From the museum press release, 28 May 2009
Drie sterke en ambitieuze kunstenaressen die begin vorige eeuw leefden en samenkomen in de tentoonstelling in het Stedelijk Museum Alkmaar. Een fascinerend drieluik met één grote gemeenschappelijke noemer: de liefde voor de kunst.

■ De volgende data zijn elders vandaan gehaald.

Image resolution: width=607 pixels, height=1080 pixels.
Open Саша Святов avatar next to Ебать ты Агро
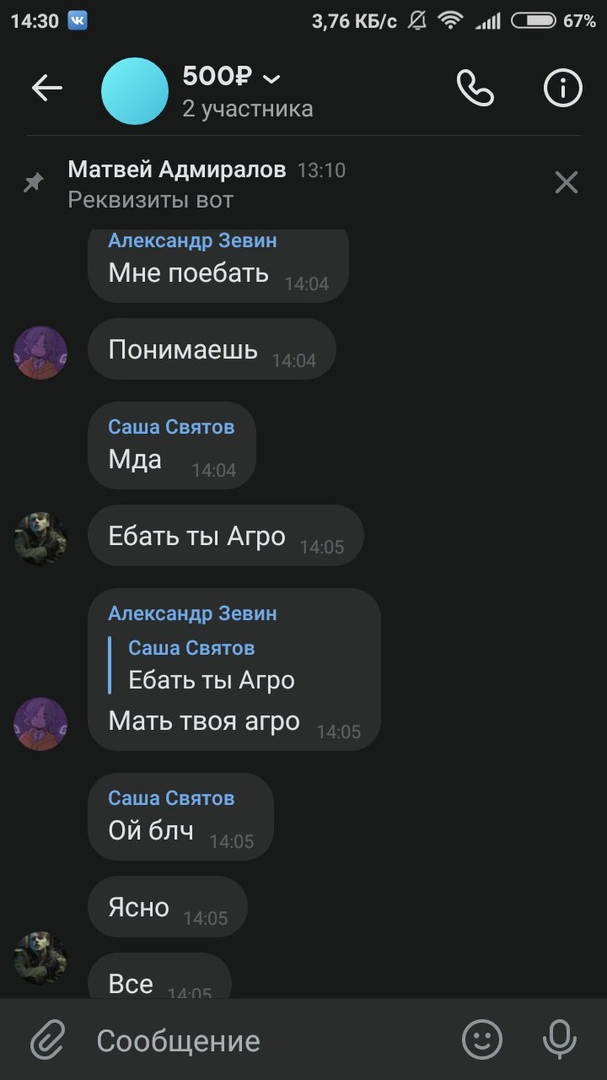coord(41,539)
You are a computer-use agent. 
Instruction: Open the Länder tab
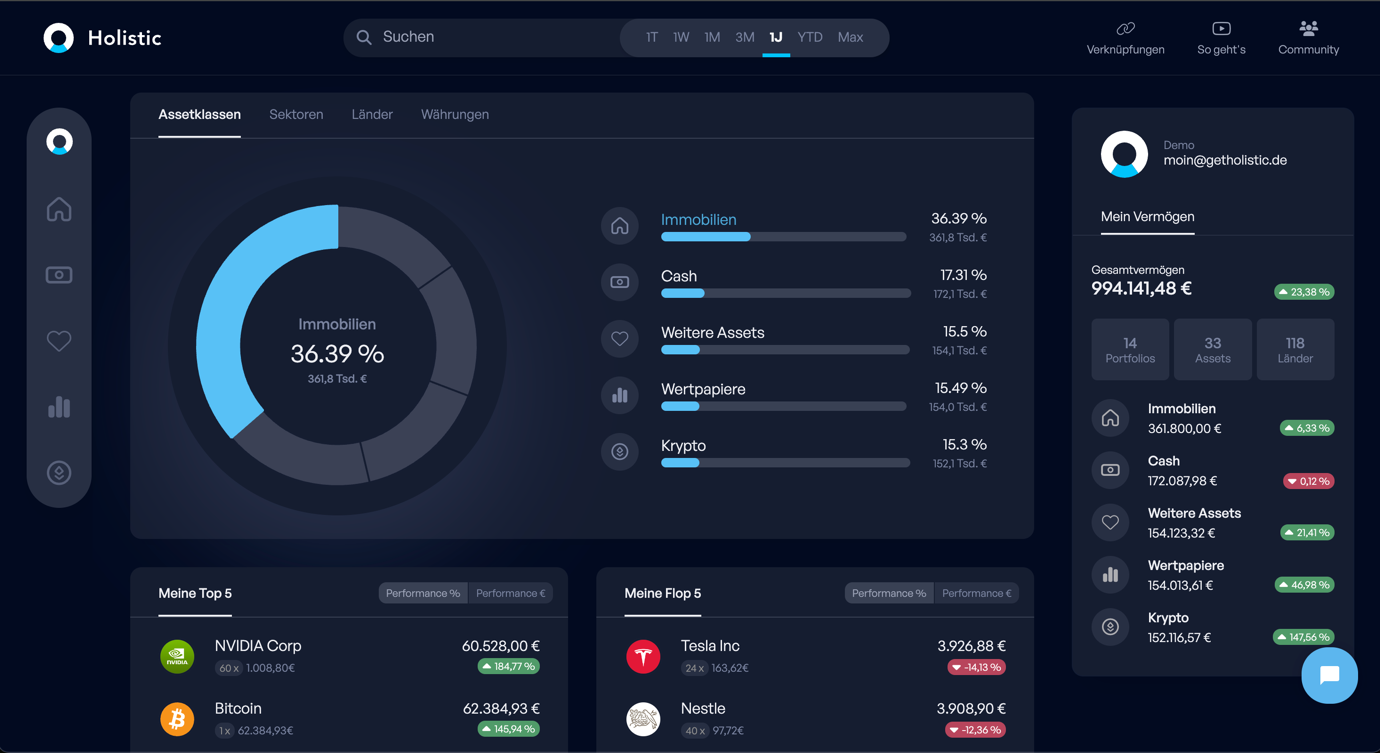pos(372,114)
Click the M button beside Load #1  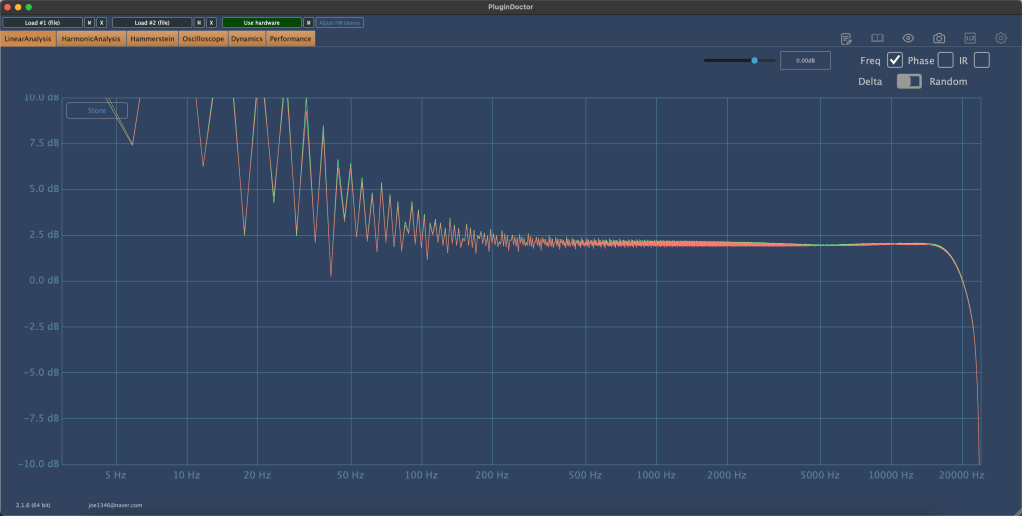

Charley Toorop (1891-1955) was enig kind van de beroemde kunstenaar Jan Toorop en had één allesoverheersende ambitie: als schilderes een oeuvre op te bouwen waarmee ze in de kunstwereld meetelde. In haar werk ‘Zelfportret tegen palet’ uit 1934 presenteert ze zich nadrukkelijk als kunstenares. Na haar huwelijk met Henk Fernhout, met wie ze drie kinderen kreeg, was het voor Charley Toorop duidelijk: de combinatie van huwelijk en kunst was voor haar onmogelijk. Pas na 1930 vond zij haar ware stijl. Ze bouwde een consistent, expressief-realistisch oeuvre op, waarmee ze haar plaats in de Nederlandse kunstgeschiedenis veroverde.
Alida Pott (1888-1931) en Pau Wijnman (1889-1930), twee geëmancipeerde kunstenaressen en leeftijdgenoten van Charley Toorop, kozen anders dan Toorop niet voor huwelijk òf kunst, maar voor de combinatie van beide. Alida Pott was getrouwd met de kunstenaar George Martens, kreeg twee kinderen en was naast moeder en kunstenares ook actief als tekenlerares. Met haar man was ze betrokken bij de oprichting van de Groninger Kunstkring De Ploeg. Pau Wijnman trouwde beeldend kunstenaar en klarinettist Johan van Hell. Ook zij gaf tekenles en zette zich samen met Van Hell in voor de Arbeiders Jeugd Centrale (AJC).
Zij leefden in een bijzonder tijdperk. Het begin van de 20ste eeuw, waarin moderne kunst nieuwe wegen insloeg: het tijdperk van het expressionisme, kubisme, symbolisme en de invloed van Van Gogh. Dit is duidelijk terug te zien in het werk van de vrouwen. Alida legde zich toe op haar specialiteit: het maken van aquarellen en het tekenen in potlood en inkt. Experimenteren deed ze ook. Ze ontwierp affiches, maakte collages en textielontwerpen. Alida stierf in 1931 op 43 jarige leeftijd aan pleuritis.
In het werk van Pau Wijnman zijn duidelijke vormen van kubisme, expressionisme, futurisme maar ook symbolisme terug te vinden. Naast werken op papier, maakte Pau mozaïekontwerpen, maskers, litho’s en houtsneden. In 1927 krijgt ze de ziekte van Parkinson en overlijdt in 1930 op 40 jarige leeftijd.
Hun beider werk is, ondanks hun korte leven, van een hoogstaande kwaliteit. Hoe zouden ze zich verder ontwikkeld hebben als ze niet zo jong gestorven waren?